The company developed its first animal well-being guidelines in the mid-1990s, she said. Since then, it has refined and updated them under the direction of an advisory committee comprised of veterinarians and animal scientists.
It added the certification and audit component to the program in 2005. At the time, there was no third-party audit system available for duck production in North America, so the company had to develop those aspects of the program on its own, Tucker said.
“Our audit tools have changed over the years as we learn more from our advisory group, but our company and my family’s commitment to properly caring for animals, ensuring the safety of our products, and being good stewards of the environment has never wavered,” she said.
“These principles, as well as taking great care of our people, are really the core values that drive our business.”
Tucker is the granddaughter of Terry Tucker, the company’s chief executive officer. She said its graphics team, social media specialist and other marketing and communications staff began working on the animated Farm to Fork video in May after her grandfather suggested finding a way to share more about the vertical integration process with the general public.
“It was truly a team effort from everyone within our company,” she said. “As Terry’s granddaughter, I have always looked up to him greatly as a role model, and I am so thankful and happy that I get to help bring his idea to fruition.”
The campaign will run through the rest of this year and will examine different parts of the company’s vertical integration process each week.
In addition to providing an inside look at the farms, it will cover what goes on at the company’s processing facilities and with its Trident Stewardship program.
The company works with about 150 farm families and has a U.S. workforce of close to 850. Many Maple Leaf employees have worked for the company more than 40 years, and the campaign will include features on some of them.
As part of the campaign, the company will host a “#ShareYourDuck” Recipe contest on social media for a prize of $1,000.

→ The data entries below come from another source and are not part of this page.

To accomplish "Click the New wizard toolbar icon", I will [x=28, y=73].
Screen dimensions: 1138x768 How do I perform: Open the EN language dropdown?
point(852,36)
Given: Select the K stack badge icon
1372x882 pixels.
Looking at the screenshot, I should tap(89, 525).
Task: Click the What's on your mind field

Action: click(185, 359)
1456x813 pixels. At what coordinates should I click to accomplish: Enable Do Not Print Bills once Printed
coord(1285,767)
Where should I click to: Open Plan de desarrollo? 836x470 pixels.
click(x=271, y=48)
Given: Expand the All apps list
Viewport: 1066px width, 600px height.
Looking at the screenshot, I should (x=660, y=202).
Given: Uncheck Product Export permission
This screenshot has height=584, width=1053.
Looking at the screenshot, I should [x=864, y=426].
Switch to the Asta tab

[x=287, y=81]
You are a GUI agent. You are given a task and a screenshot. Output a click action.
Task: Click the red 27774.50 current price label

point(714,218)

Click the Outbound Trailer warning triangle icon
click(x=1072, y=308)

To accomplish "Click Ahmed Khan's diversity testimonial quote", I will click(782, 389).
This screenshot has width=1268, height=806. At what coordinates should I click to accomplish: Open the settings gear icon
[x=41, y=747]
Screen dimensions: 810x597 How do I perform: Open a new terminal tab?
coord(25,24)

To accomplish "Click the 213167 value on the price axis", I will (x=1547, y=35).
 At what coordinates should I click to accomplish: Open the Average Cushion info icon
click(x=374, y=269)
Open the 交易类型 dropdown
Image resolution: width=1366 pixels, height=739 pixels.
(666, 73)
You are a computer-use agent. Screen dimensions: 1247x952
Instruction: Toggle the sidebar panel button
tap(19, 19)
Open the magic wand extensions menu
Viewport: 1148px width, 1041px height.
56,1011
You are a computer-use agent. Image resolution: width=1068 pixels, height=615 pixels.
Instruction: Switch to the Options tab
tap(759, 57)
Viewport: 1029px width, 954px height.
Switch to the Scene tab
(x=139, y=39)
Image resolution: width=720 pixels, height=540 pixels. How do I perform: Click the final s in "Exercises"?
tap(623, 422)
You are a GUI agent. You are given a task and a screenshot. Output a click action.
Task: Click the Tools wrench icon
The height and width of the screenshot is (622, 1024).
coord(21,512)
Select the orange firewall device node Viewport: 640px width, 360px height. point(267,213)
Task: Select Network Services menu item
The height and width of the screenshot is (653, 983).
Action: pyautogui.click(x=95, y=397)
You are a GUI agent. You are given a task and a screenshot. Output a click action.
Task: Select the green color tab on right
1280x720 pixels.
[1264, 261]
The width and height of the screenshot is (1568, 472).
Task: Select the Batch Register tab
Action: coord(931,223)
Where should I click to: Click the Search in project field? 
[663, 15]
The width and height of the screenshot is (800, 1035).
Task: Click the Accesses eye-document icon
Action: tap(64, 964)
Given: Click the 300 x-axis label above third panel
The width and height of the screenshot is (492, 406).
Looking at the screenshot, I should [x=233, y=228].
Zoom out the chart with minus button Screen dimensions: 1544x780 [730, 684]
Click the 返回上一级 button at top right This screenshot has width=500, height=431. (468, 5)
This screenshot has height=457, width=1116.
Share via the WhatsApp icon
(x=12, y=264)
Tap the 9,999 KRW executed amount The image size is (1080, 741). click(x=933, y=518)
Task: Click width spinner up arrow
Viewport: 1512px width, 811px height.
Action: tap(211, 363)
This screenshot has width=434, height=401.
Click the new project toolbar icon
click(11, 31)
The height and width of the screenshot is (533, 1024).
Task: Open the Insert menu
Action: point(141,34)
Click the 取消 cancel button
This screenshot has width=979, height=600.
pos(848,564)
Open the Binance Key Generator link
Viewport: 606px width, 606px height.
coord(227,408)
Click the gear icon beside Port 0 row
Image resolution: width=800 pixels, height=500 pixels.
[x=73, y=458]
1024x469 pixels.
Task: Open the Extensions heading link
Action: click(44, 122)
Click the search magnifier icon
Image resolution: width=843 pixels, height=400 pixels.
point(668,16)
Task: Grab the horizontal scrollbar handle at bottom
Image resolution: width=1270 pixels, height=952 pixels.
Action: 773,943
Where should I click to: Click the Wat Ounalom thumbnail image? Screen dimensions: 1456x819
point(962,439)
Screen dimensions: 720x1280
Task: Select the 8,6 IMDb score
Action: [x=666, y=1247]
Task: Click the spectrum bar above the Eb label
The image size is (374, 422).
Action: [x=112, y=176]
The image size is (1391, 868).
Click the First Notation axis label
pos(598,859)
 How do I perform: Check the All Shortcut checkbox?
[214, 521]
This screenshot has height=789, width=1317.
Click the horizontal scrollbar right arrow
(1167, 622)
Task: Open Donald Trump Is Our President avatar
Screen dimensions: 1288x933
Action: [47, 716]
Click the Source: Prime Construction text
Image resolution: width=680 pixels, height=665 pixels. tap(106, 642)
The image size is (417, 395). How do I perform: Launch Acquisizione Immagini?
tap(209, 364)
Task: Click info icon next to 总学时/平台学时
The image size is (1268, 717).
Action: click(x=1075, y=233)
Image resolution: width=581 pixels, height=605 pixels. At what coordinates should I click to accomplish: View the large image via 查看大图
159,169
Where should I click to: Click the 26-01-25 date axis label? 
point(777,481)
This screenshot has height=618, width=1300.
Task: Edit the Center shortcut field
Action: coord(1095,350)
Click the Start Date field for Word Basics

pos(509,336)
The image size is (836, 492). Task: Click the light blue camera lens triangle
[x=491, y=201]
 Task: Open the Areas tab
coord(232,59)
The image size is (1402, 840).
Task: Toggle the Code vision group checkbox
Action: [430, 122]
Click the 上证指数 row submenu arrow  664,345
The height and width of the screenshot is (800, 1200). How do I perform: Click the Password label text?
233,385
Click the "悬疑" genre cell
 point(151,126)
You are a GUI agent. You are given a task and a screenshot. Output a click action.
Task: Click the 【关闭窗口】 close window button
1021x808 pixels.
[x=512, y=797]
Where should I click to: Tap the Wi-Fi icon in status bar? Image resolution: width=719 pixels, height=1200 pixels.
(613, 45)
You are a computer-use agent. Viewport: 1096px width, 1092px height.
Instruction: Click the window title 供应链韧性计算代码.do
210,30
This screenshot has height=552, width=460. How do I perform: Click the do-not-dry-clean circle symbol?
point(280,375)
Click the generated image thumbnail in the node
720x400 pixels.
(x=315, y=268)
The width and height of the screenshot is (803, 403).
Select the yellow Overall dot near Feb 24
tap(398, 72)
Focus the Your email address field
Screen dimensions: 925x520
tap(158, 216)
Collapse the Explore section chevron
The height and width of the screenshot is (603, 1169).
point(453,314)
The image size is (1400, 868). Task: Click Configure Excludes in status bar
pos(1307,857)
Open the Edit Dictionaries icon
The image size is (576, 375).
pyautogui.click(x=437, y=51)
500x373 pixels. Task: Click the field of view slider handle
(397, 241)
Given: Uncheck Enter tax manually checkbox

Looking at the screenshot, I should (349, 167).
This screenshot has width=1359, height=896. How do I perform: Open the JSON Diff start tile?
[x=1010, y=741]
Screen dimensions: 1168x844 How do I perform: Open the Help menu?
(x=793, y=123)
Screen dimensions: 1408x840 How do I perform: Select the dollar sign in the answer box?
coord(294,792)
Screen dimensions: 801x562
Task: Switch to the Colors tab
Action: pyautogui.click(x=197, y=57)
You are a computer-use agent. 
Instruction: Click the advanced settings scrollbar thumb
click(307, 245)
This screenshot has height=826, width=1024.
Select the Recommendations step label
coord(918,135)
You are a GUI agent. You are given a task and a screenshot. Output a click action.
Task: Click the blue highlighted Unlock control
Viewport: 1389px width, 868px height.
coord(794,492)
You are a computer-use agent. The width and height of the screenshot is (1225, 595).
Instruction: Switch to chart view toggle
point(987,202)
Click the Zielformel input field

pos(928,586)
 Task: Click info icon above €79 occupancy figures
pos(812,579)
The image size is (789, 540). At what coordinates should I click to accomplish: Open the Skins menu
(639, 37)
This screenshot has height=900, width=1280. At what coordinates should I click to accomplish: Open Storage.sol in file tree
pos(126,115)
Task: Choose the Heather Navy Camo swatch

Anyone posting a Maple Leaf Farms duck recipe on Facebook or Instagram Nov. 4 – Dec. 13 with #ShareYourDuck on the post will be entered in a drawing to win the prize.
The campaign also will highlight some Tucker family duck recipes to advertise the contest.
“There are a lot of misconceptions today about modern farming and animal husbandry, and we are trying to break down those barriers by being transparent about our entire process,” Tucker said.
“For example, we let our birds roam freely in spacious, climate-controlled barns,” she said. “We do not let them free range outside in order to protect them from both predators and harsh weather. Plus, ducks are much more likely to catch a disease from wild birds when raised outdoors.”
With all the attention food receives in social media, from consumer research and reviews to the millions of pictures showcasing culinary delights on Instagram and Facebook, growing trends toward increased food and food source awareness will not be slowing down anytime soon.
The trends present opportunities for Maple Leaf to let more people know about what it does well while pre-emptively addressing any concerns customers could come up with about the treatment of its ducks and the food safety of its finished products.
“By telling our story through this campaign, we hope to help consumers not only be more aware of duck, but also be more aware of the hard work and detail that goes into our products throughout the entire vertical integration process,” Tucker said.
“The main goal of this campaign is to tell our story and educate consumers on duck production and farming in general,” she said.
“The holiday season is often our busiest time of year, but we designed this campaign to educate and not necessarily to drive sales. Of course, we would love if more people considered duck for their Thanksgiving or Christmas meal.”